West Papua - What Next? Print E-mail

 

ICJ Australia held a forum on West Papua in Sydney on Thursday 1 June 2006 (details below).

Mr John Dowd AO QC, President of ICJ Australia, today said:  “The recent acceptance by Australia that 43 refugees from West Papua have a well-founded fear of persecution has placed the plight of West Papuans under Indonesian rule well and truly back into the public eye. The situation has languished in obscurity for too long.”

ICJ Australia has been monitoring the flight of West Papuan refugees for over 20 years.  ICJ Australia has visited the neglected refugee camps across the border in Papua New Guinea .  In recent years, ICJ Australia was denied access to West Papua to monitor the humanitarian crisis there.

Mr Dowd said: “The Australian government’s recent promise to Indonesia to block West Papuan refugees from securing protection in  Australia illustrates the recent surge in attention to this long-festering humanitarian crisis on our doorstep. Australia's gun boats are now patrolling our northern waters, to turn back refugees.  It's an outrage. It is as egregious a violation of international law as it would have been for West Germany to post snipers on the Berlin Wall.”

- Records:
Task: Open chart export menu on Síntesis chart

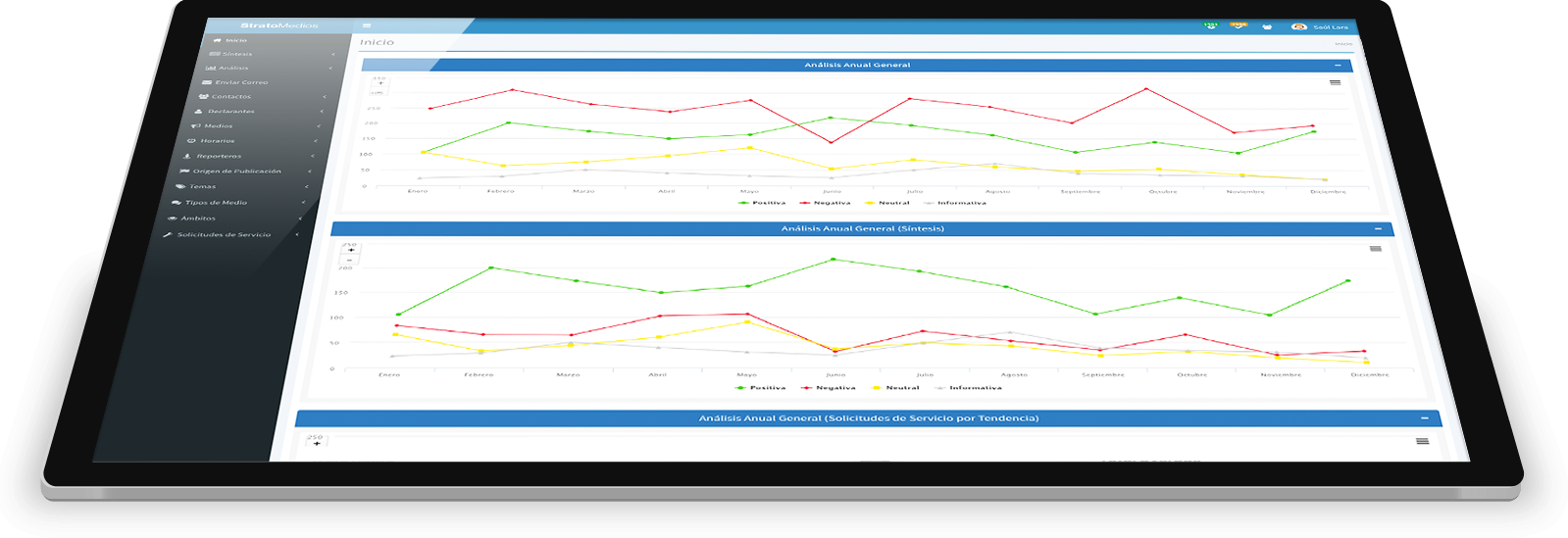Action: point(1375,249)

--

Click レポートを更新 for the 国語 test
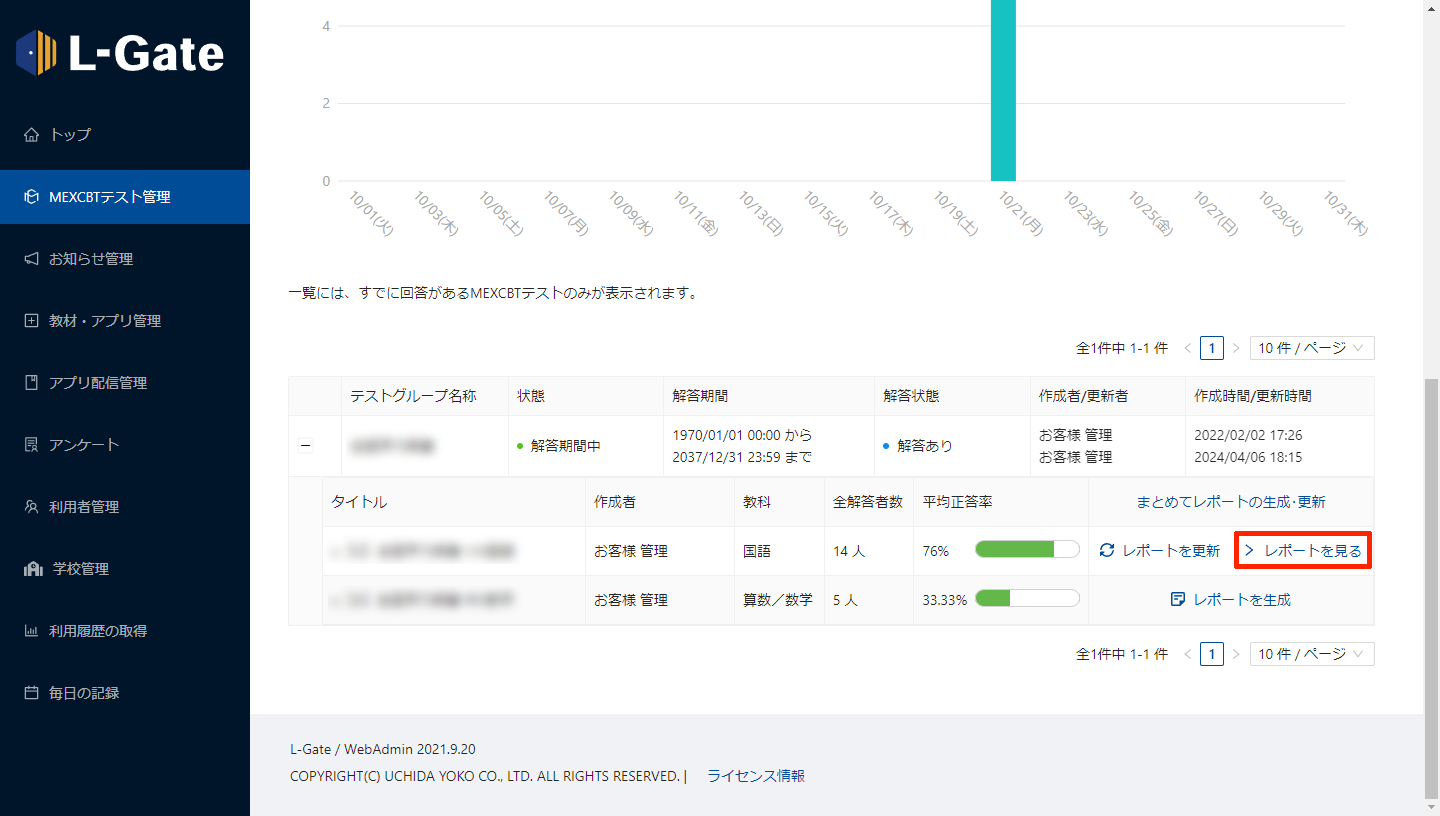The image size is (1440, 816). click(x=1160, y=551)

- Set tasks:
• A. Please rewrite the paragraph of the West Papua text beginning "ICJ Australia has been monitoring" as a short bulleted list that keeps its main facts.
• B. Update the West Papua text starting with "West Papua - What" and going on through "humanitarian crisis there.", replacing "Sydney" with "Canberra".
• C. Answer these questions from the West Papua text:
(i) On what date did ICJ Australia hold its forum on West Papua?
(ii) How many refugees from West Papua did Australia accept as having a well-founded fear of persecution?
(iii) What position does John Dowd hold?
The entries come from a separate source and are unrelated to the West Papua text.

- The replies:
• A.
- ICJ Australia has monitored the flight of West Papuan refugees for over 20 years.
- It has visited the neglected refugee camps across the border in Papua New Guinea.
- In recent years, it was denied access to West Papua to monitor the humanitarian crisis there.

• B.
West Papua - What Next? Print E-mail

 

ICJ Australia held a forum on West Papua in Canberra on Thursday 1 June 2006 (details below).

Mr John Dowd AO QC, President of ICJ Australia, today said:  “The recent acceptance by Australia that 43 refugees from West Papua have a well-founded fear of persecution has placed the plight of West Papuans under Indonesian rule well and truly back into the public eye. The situation has languished in obscurity for too long.”

ICJ Australia has been monitoring the flight of West Papuan refugees for over 20 years.  ICJ Australia has visited the neglected refugee camps across the border in Papua New Guinea .  In recent years, ICJ Australia was denied access to West Papua to monitor the humanitarian crisis there.

• C.
(i) Thursday 1 June 2006
(ii) 43
(iii) President of ICJ Australia